In fact, this vision of the electrical theorists explains the next
"mystery" in the Space.com piece, "Why are comets so close to the
Sun?" The report reads, "The main-belt comets are themselves a
mystery. Until their discovery, researchers had largely supposed no
comets could have lasted that close to the sun without getting baked
away after a few centuries or millennia." But then again, if the
electrical theorists are correct, comets have not been around for
billions of years, not even millions of years. They are the residue
of catastrophe in the recent history of the solar system.
The Space.com story concludes by attempting to answer the question
of speculative "Interstellar comets." It reads:
"As our solar system
formed, calculations predict the gravitational pull of the planets
would have scattered 90 to 99 percent of all comets that once
orbited the sun away toward the stars, never to be seen again. 'If
every star does that, you would expect some of their comets to come
toward us, but no such object has ever been seen,' Jewitt said."
This admission only reinforces the failure of the standard model,
confirming that virtually nothing discovered in recent decades has
matched theoretical expectations.

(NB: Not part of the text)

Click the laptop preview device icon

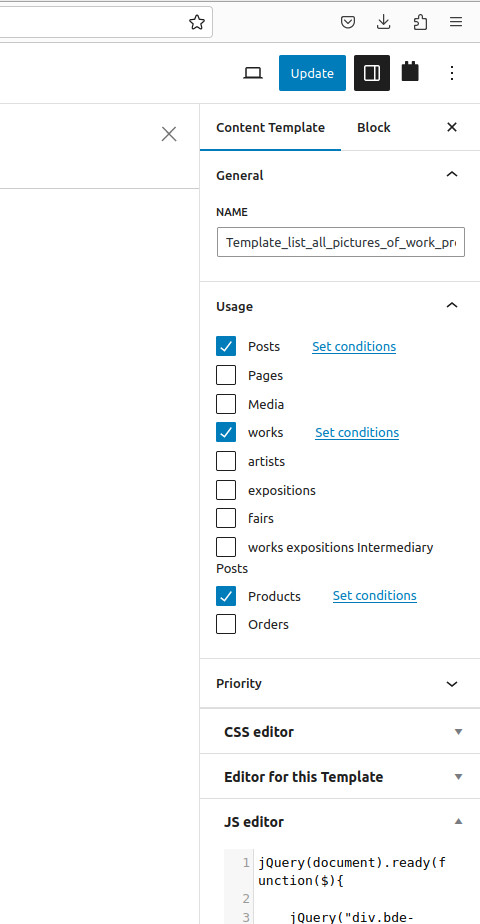(x=253, y=73)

But in electrical terms, the idea
of comets wandering interstellar space was never a viable concept.
If comets are the remnants of electrical discharge activity within
the solar system, then their short-term and long-term orbits are the
results we should expect.
Space.com considers the above mysteries to be the greatest puzzles
for conventional comet theory. We can only urge them to more
carefully consider the following comet discoveries, none of which
are expected by a "dirty snowball" model, but which are both
explicable and predictable by the electrical one:
Supersonic jets have been seen exploding from comets' nuclei. From
the mainstream perspective, these jets are eruptions of subsurface
gas and water from solar heating. But again and again, this theory
has been refuted by observation. In the case of Comet Wild 2, some
of its nearly two dozen jets emanated from the dark, unheated side
comet. And as seems to be the case with most comet jets, they
remained intact across great distances -- they did not disperse in
the fashion of a gas in a vacuum (an anomaly left unresolved, and
not even addressed by most mainstream theorists). Consider also the
jets of comet
Hale-Bopp, which began discharging (seven jets) while it was
still too far from the Sun for a "snowball" to melt.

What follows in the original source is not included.